_Text segment_
------------------------------------

The life of a college student can be busy especially if they are working and going to college part time – even during a pandemic.
For Jerrel Williams, busy is his middle name! This US Army veteran not only attends Northwest Vista College, but is a husband, a dad to two elementary-school age children, and a chef at a private local school that is still operating its daycare. The school is near the Medical Center and many of its parents are considered essential workers. Prior to the coronavirus, he was also busy running his catering business.
Jerrel said once his military career switched to being in the reserves, he wasn’t quite sure what to do with himself. He’s the main cook at home and often cooked for his platoon. His wife encouraged him to turn his love of cooking into a career and he earned an associate degree from the Culinary Institute of America, San Antonio. It was his mom who gave him the inspiration for his business’ name.
“I had to write a paper on what memories food gives you,” Jerrel said. “I remember my mom would make Bulgogi (a Korean-style beef you eat with steamed rice). Every time I ate it, it would lead me back to her warm heart (she passed away in 2011). When I have people eat my food, I want them to go back to their heart and cherish memories they have, while creating new memories. I want to make food a memorable experience.”
He also created fond memories at NVC when he took home first place in NVC’s first inaugural Beans & Chili Cook Off in February. He’s hoping to earn an associate degree from NVC next fall and combine his love of cooking, nutrition and fitness to be a knowledgeable resource for his clients that range from athletes, busy parents and businesses.
“NVC provided a warm welcoming feeling (when I first came here), the staff showed heedfulness in seeing me succeed,” said Jerrel, who’s studying Kinesiology at NVC. “Going to a big university can be overwhelming. Once I finished my first semester all of my instructors reaffirmed my initial thoughts, so for that I truly thank you.”
Prior to COVID-19, he and his business partner were busy making food for catering events. Their goal is to get funding for a food truck to one day bring the truck to catering events. While he specializes in Cajun food, his chili is now award-wining and he loves to get creative with dishes. He often posts mouth-watering pictures on his Instagram page (@AWaytotheHeart).

------------------------------------

_What to do_
1 – According to the article about Jerrel Williams, what subject is he studying at Northwest Vista College?
2 – Write the next part of the article about Jerrel Williams, starting after its final sentence.

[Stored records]
------------------------------------

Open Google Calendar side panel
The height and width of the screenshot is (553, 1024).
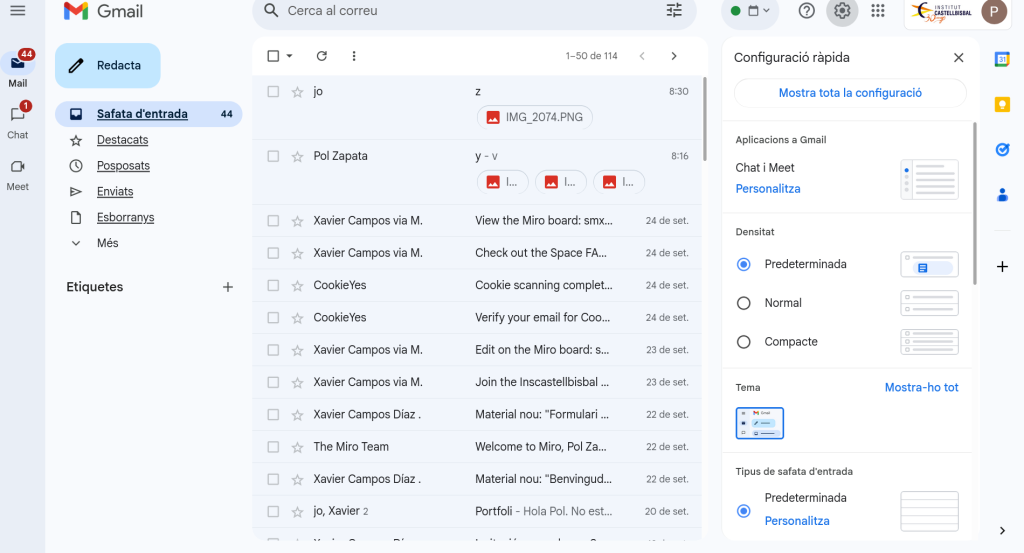(1002, 59)
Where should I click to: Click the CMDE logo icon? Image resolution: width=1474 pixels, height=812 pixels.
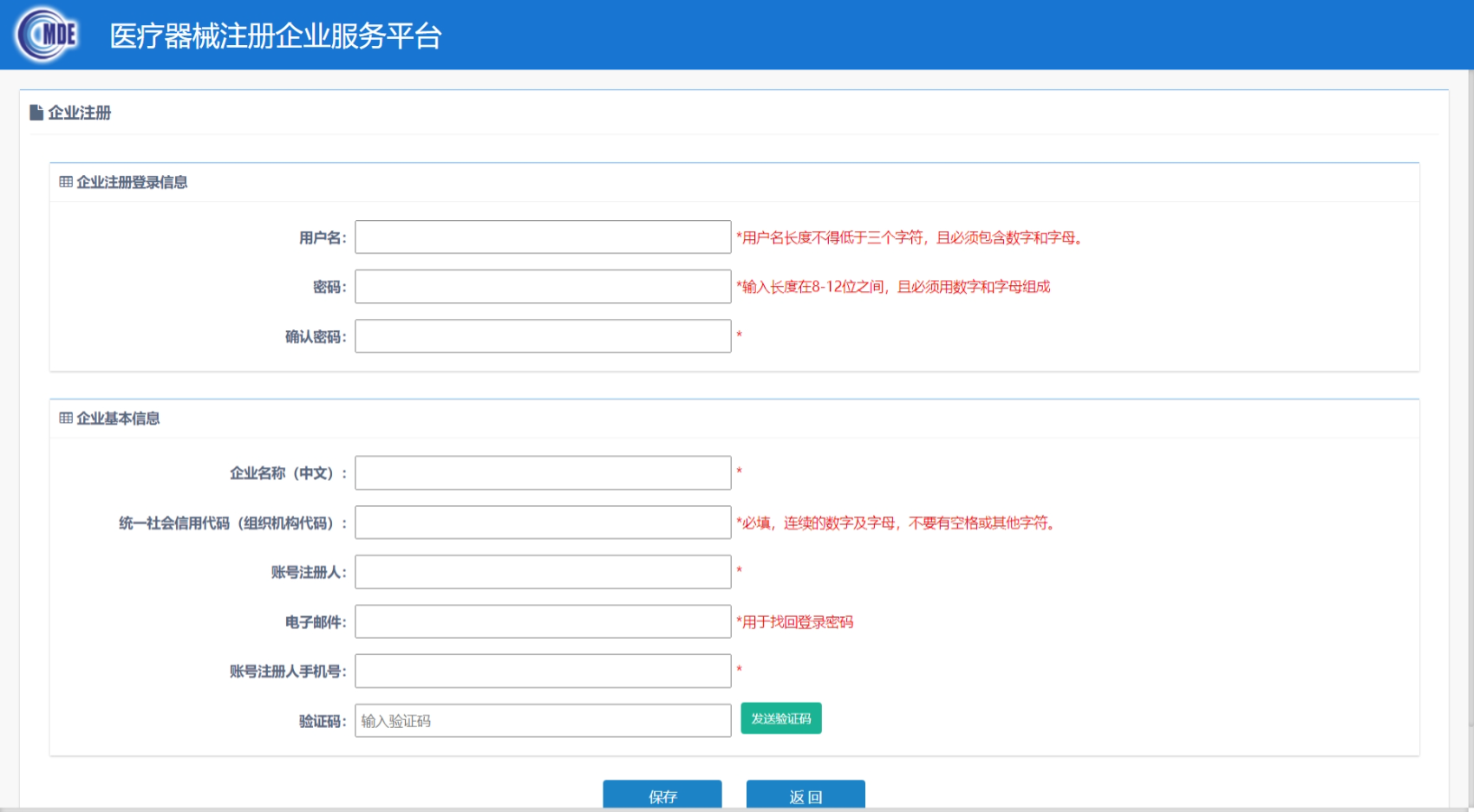point(47,35)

------------------------------------

_Answers per task_
1 – Kinesiology

2 –
While the catering part of his business has slowed due to the virus, he has transitioned to making meals for athletes and everyday people who need a break from cooking. And the students at Shepherd of the Hills Lutheran School still get to taste his chef creations. When the school was in session, Jerrel and his mentor, Tony Zavala, fed about 200 students a day.
This summer on July 18, Jerrel will be the executive chef and host for the 4th Annual Community Junior Chef Competition on the South Side, which is hosted by San Antonio-based nonprofit, World Lolei Inc. At the event, backpacks and other supplies will be collected to help kids with back to school. Recently Jerrel assisted World Lolei Inc., and several community partners, with the donation of food and hygiene products to over 115 families, as well pay for rent and utilities for seven families for the month of April.
Jerrel said while the intensity of his catering business has slowed due to the virus, he’s looking forward to the future.
“At times life may seem like an over whelming struggle however, without struggle there is no progress,” Jerrel added. “Continue to stay strong through the tough times and always remember life is too short to wonder what if. I am making my dreams come true, I took that first step and I haven’t looked back since. Don’t sit on your passion. Make a plan of action, put your heart and soul into it, and prosper.”